**EXERCISE INPUT**.
--*--
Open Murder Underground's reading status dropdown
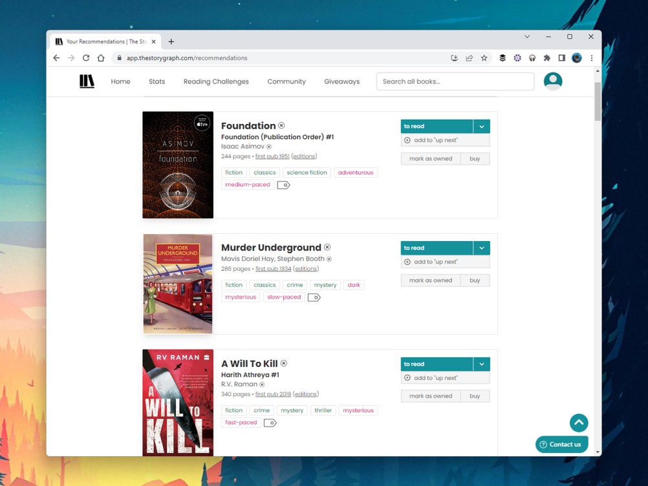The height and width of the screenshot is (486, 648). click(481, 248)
--*--
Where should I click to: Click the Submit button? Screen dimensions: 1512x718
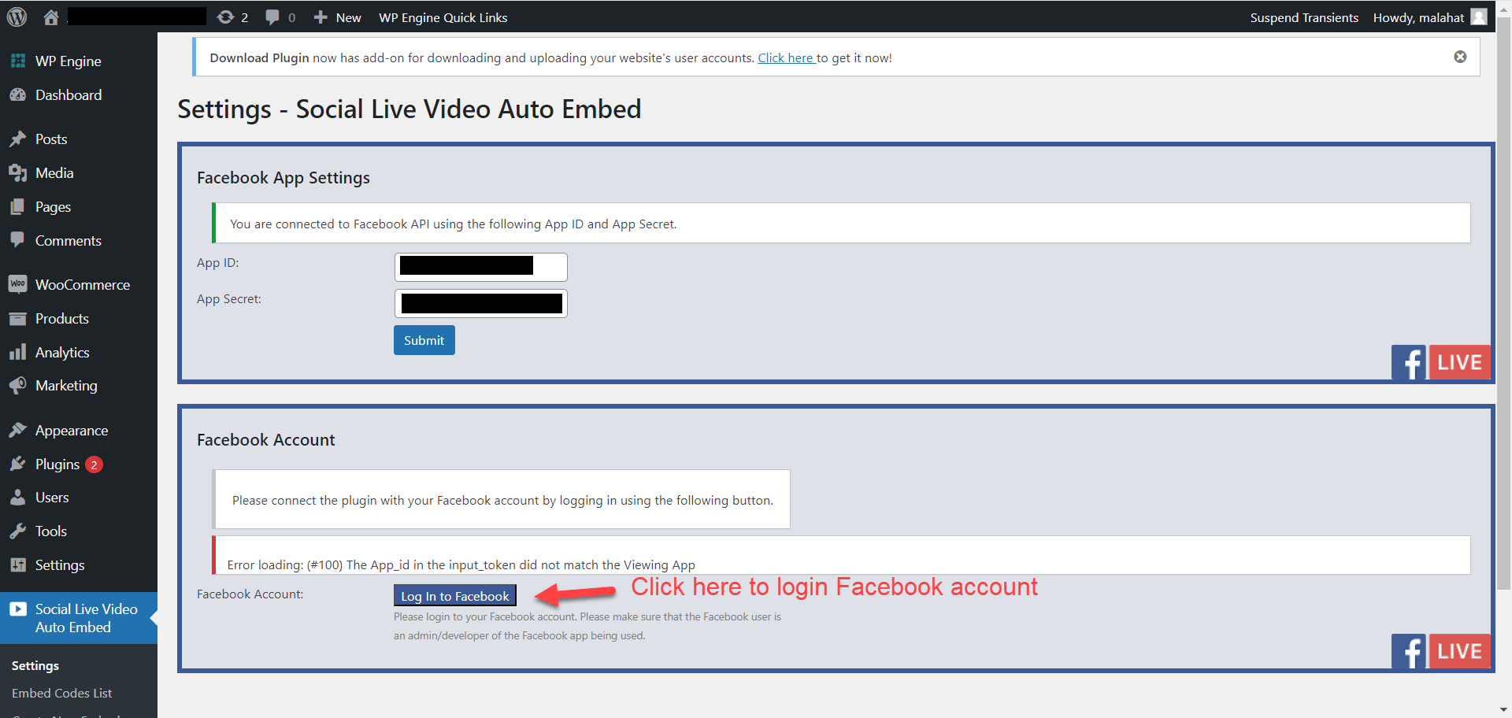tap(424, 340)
--*--
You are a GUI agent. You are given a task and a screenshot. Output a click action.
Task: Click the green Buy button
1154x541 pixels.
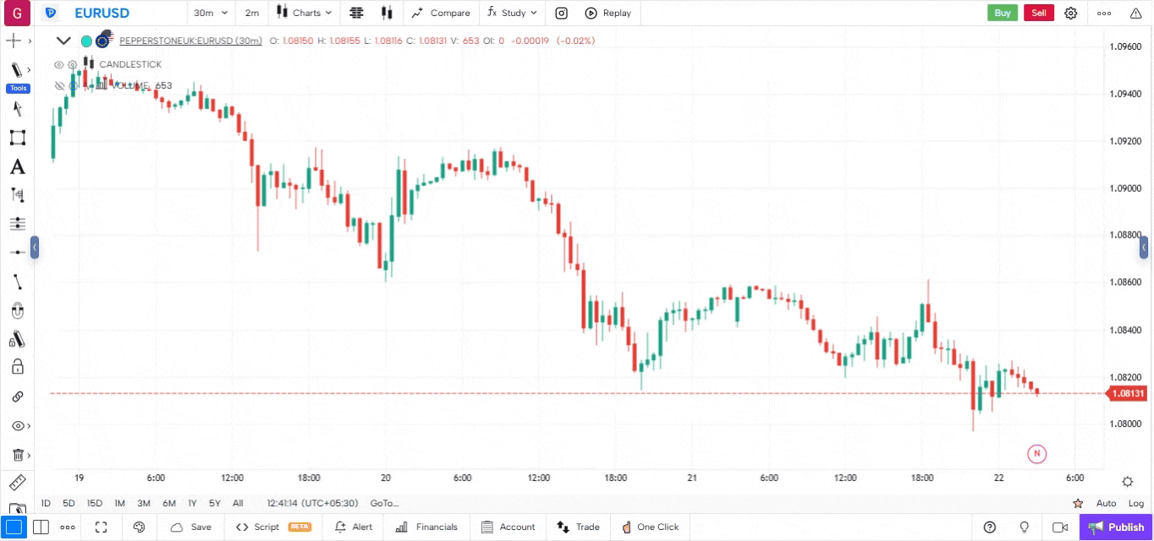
--*--
**EXERCISE**. From the records above, transcribe without alteration every line from the one with "You are a GUI" to the one with "1154x541 pixels.", inclusive.

**EXERCISE RESULT**.
You are a GUI agent. You are given a task and a screenshot. Output a click action.
Task: Click the green Buy button
1154x541 pixels.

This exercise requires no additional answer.